Hensley’s Quips: We’re number one, and we don’t like it

By Senate Democratic Leader Anthony Hensley

Last week during a Statehouse news conference, Gov. Brownback claimed that the tax plan he signed into law is not a tax increase. The truth is, not only is it a tax increase, it is the largest tax increase in history.

The sales tax rate now goes up to 6.5 percent statewide as of July 1. This rate applies to all goods purchased, including food. Senate Democrats offered amendments twice to lower the sales tax rate on food.  Both passed by wide margins.  Unfortunately, the final tax plan did not reduce the sales tax on food.

As a result, Kansas now ranks number one for the highest sales tax rate on food in the country. This dubious distinction belonged to Mississippi, which has a 7 percent statewide sales tax but very limited local sales taxes. Our combined statewide and local sales tax is what moves us ahead of Mississippi.

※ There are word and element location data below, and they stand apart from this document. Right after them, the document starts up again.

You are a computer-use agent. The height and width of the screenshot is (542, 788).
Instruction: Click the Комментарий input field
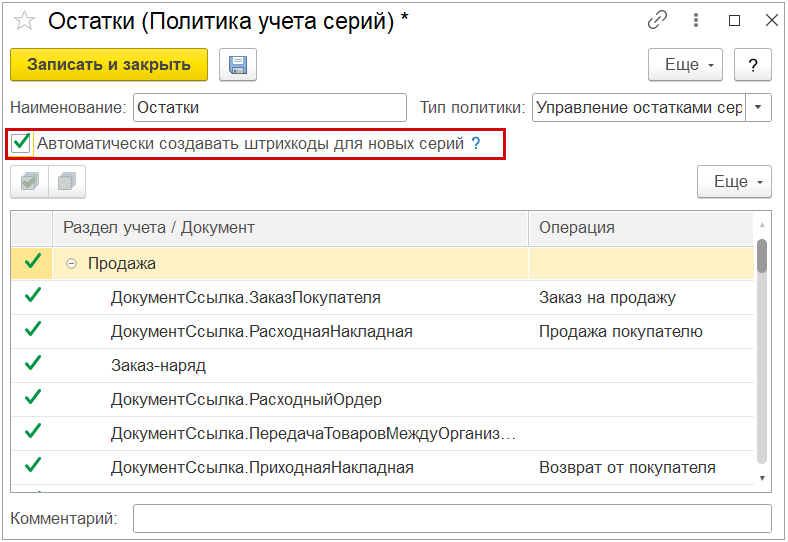click(452, 519)
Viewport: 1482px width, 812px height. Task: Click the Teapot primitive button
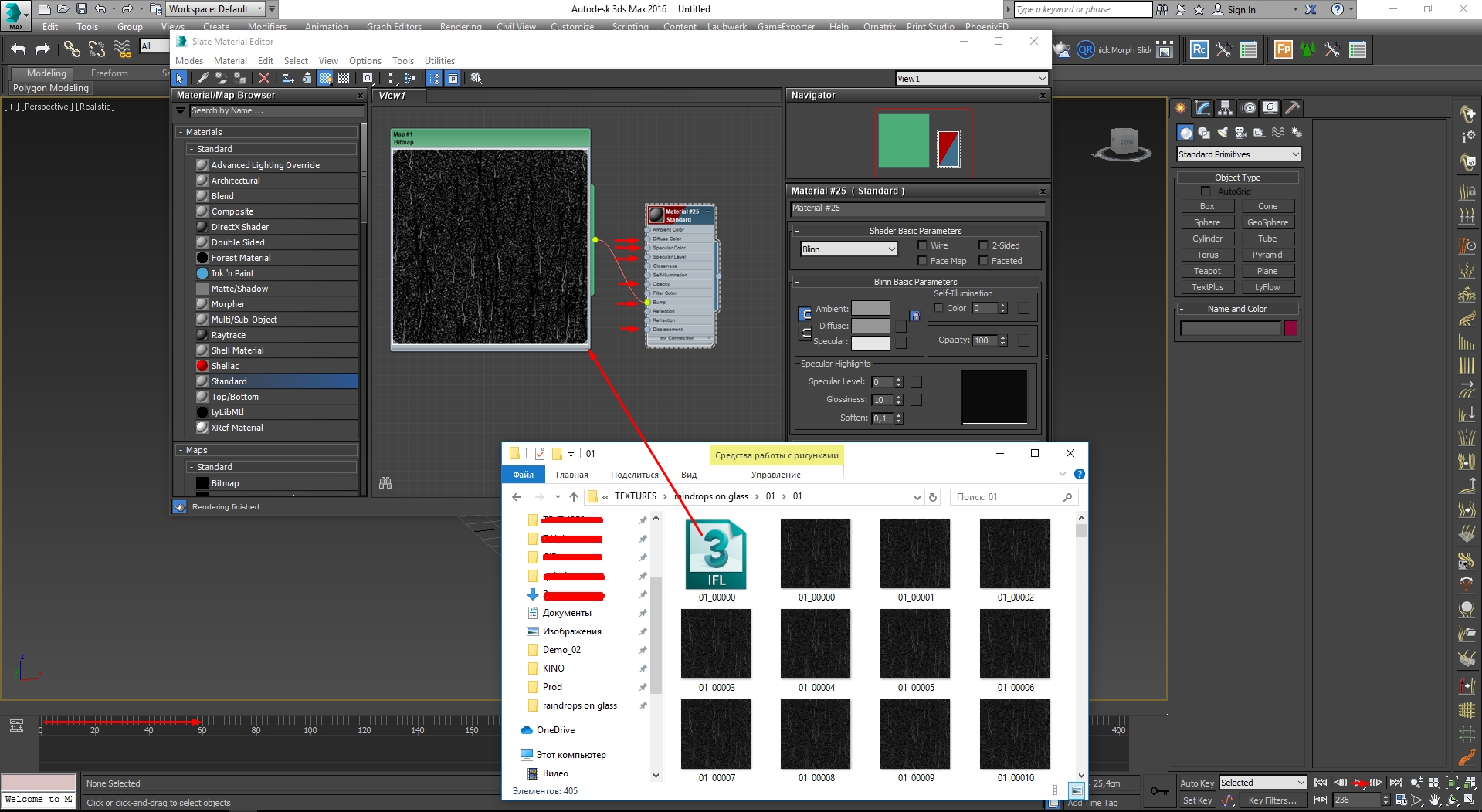click(1207, 271)
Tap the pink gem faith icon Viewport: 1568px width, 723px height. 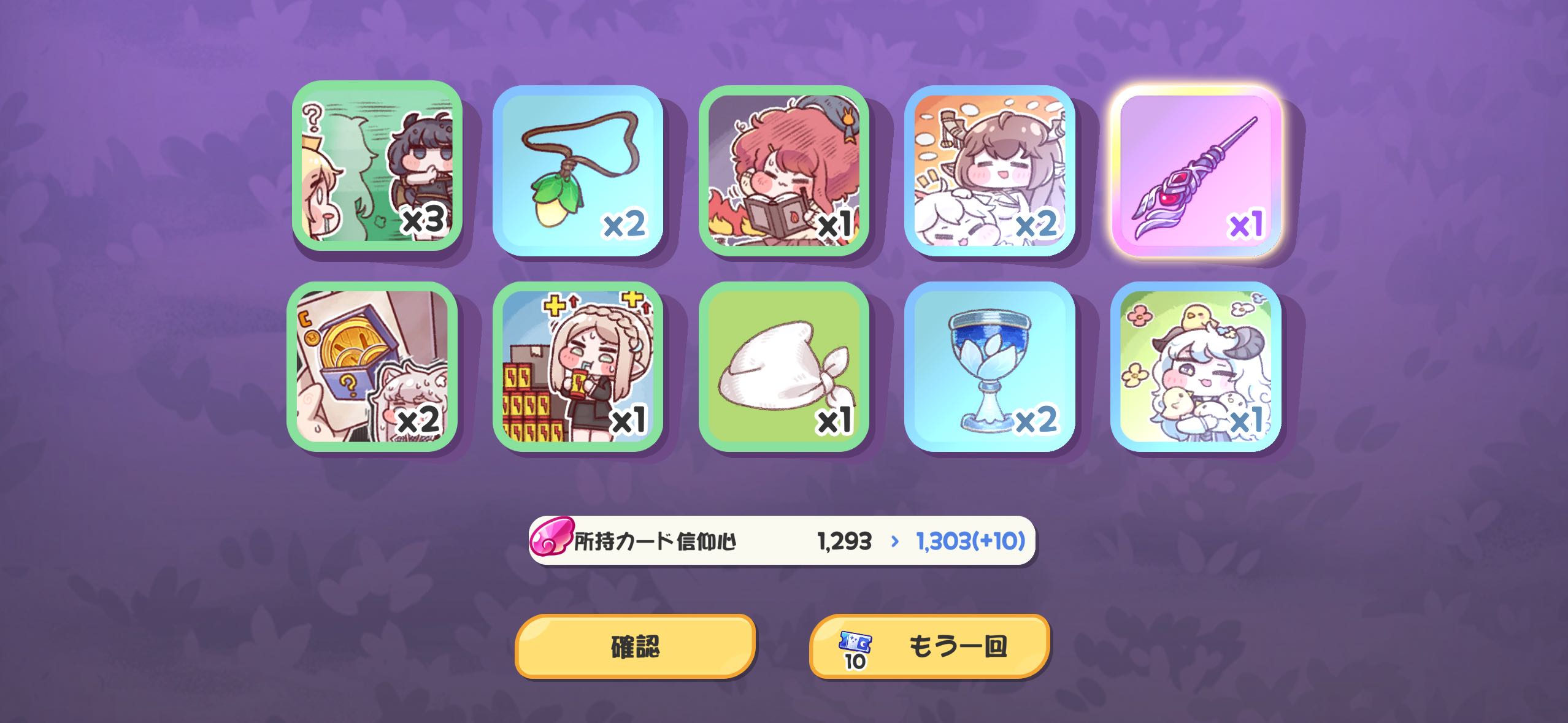[x=551, y=540]
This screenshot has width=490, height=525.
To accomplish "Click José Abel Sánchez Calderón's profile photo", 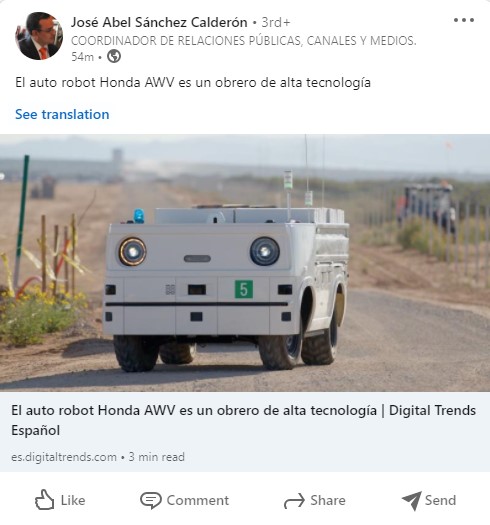I will 39,36.
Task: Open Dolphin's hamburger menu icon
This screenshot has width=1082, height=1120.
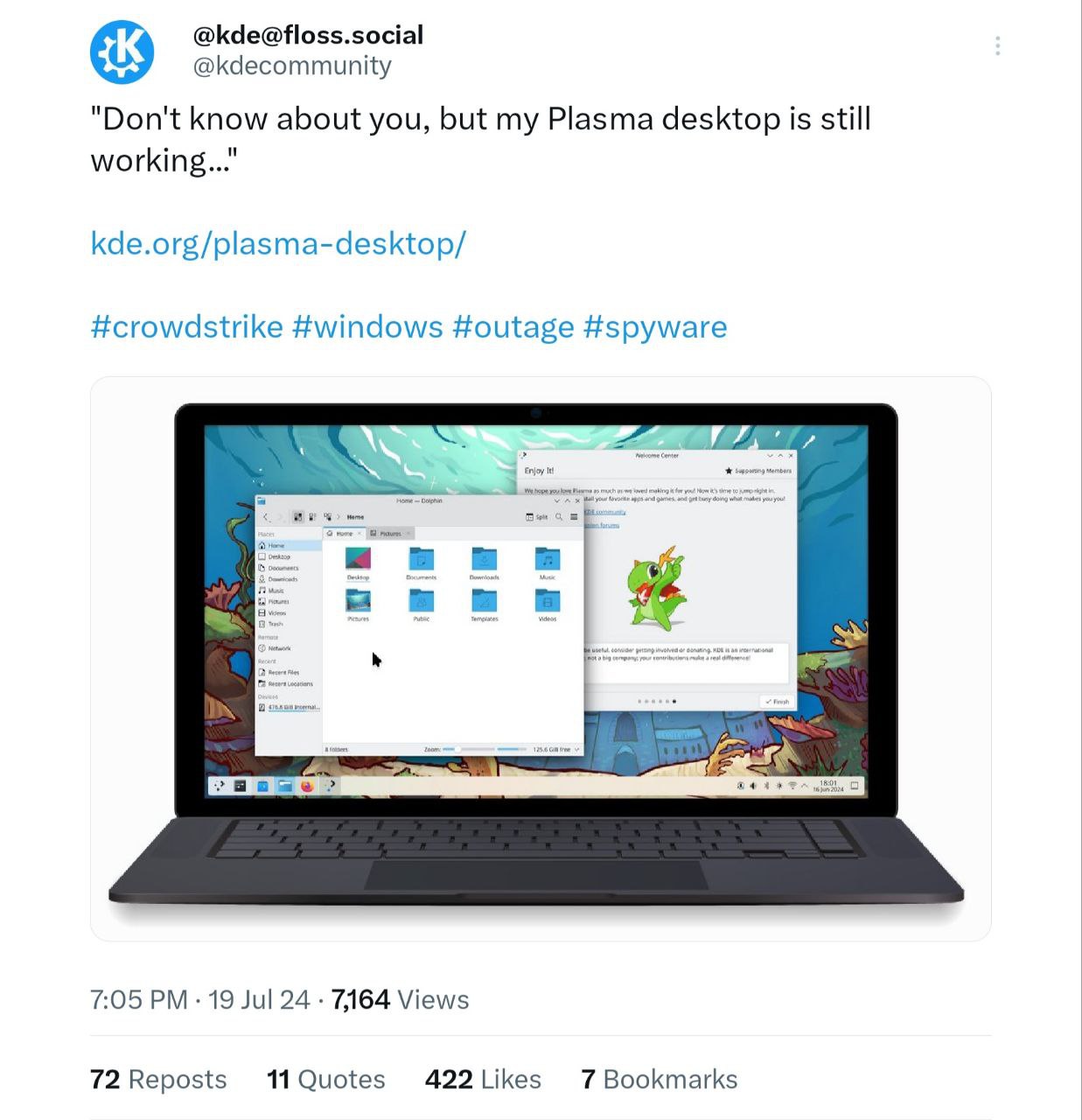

For example, in Liberal, Pittsburg and Parsons the statewide plus the local sales tax is now 9.25 percent, while in Coffeyville, Independence and Leavenworth the combined rate is 9.5 percent.  In Manhattan, where K-State students are going to see a 3.6 percent increase in their tuition and fees, will also have to pay 8.75 percent sales tax on their food, clothing and school supplies. Johnson County consumers will pay the sales tax on food ranging from 8.85 percent in Overland Park to 9.35 percent in Shawnee, and yet Gov. Brownback doesn’t seem at all concerned that they will shop in Missouri where the food sales tax is only 1.225 percent.

The most troubling consequence of being number one is the adverse impact it will have on older and lower-income Kansans who are already struggling to meet their daily needs.